Lohnsteuer: Unterstützung an Arbeitnehmer

  • Beihilfen und Unterstützungen des Arbeitgebers an seine Arbeitnehmer können unter bestimmten Voraussetzungen steuerfrei sein. Unterstützungen, die von dem Hochwasser betroffene Arbeitnehmer von ihrem Arbeitgeber erhalten, sind unter folgenden Voraussetzungen steuerfrei: Unterstützungen sind bis zu einem Betrag von 600 € je Kalenderjahr steuerfrei, wobei der 600 € übersteigende Betrag dann nicht zum steuerpflichtigen Arbeitslohn gehört, wenn unter Berücksichtigung der Einkommens- und Familienverhältnisse des Arbeitnehmers ein besonderer Notfall vorliegt. Im Allgemeinen kann bei vom Hochwasser betroffenen Arbeitnehmern von einem besonderen Notfall ausgegangen werden. Die steuerfreien Leistungen sind im Lohnkonto aufzuzeichnen. Es ist auch zu dokumentieren, dass der die Leistung empfangende Arbeitnehmer durch das Hochwasser zu Schaden gekommen ist
  • Unterstützungen, die in Form von sonst steuerpflichtigen Zinsvorteilen oder in Form von Zinszuschüssen gewährt werden, ist die vorstehende Regelung ebenfalls anzuwenden. Hieraus folgt, dass Zinszuschüsse und Zinsvorteile bei Darlehen, die zur Beseitigung von Hochwasserschäden aufgenommen worden sind, ebenfalls steuerfrei sind, und zwar während der gesamten Laufzeit des Darlehens. Voraussetzung hierfür ist, dass das Darlehen die Schadenshöhe nicht übersteigt. Bei längerfristigen Darlehen sind Zinszuschüsse und Zinsvorteile insgesamt nur bis zu einem Betrag in Höhe des Schadens steuerfrei.

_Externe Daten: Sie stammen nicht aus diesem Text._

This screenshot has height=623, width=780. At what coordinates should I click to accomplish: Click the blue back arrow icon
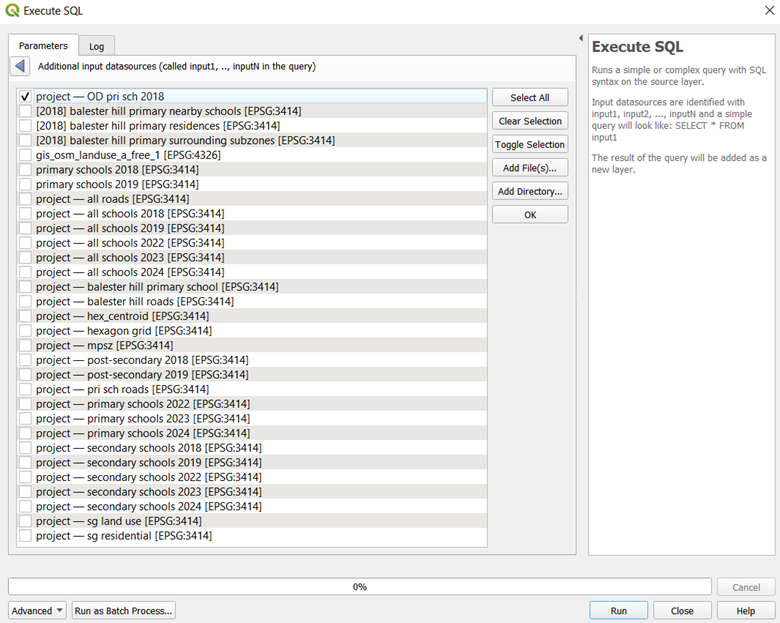[x=20, y=66]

Lohnsteuer: Arbeitslohnspende

  • Verzichten Arbeitnehmer auf die Auszahlung von Teilen des Arbeitslohns oder auf Teile eines angesammelten Wertguthabens zugunsten einer Beihilfe des Arbeitgebers an vom Hochwasser betroffene Arbeitnehmer des Unternehmens oder zugunsten einer Zahlung des Arbeitgebers auf ein Spendenkonto einer spendenempfangsberechtigten Einrichtung, bleiben diese Lohnteile bei der Feststellung des steuerpflichtigen Arbeitslohns außer Ansatz, wenn der Arbeitgeber die Verwendungsauflage erfüllt und dies dokumentiert. Der außer Ansatz bleibende Arbeitslohn ist im Lohnkonto aufzuzeichnen, ist nicht in der Lohnsteuerbescheinigung anzugeben und darf im Rahmen der Einkommensteuerveranlagung nicht als Spende angesetzt werden.

Außergewöhnliche Belastungen: Aufwendungen für existenziell notwendige Gegenstände (Wohnung, Hausrat, Kleidung)

  • Aufwendungen für die Wiederbeschaffung von Hausrat und Kleidung und für die Beseitigung von Schäden an dem eigengenutzten Wohneigentum können als außergewöhnliche Belastung berücksichtigt werden.